▸ **Problem description**: Copy each of the following records line for line, with no changes.

▸ **Exercise input**:
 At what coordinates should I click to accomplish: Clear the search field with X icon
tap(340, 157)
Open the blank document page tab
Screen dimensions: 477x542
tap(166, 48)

▸ **The answer**:
 At what coordinates should I click to accomplish: Clear the search field with X icon
tap(340, 157)
Open the blank document page tab
Screen dimensions: 477x542
tap(166, 48)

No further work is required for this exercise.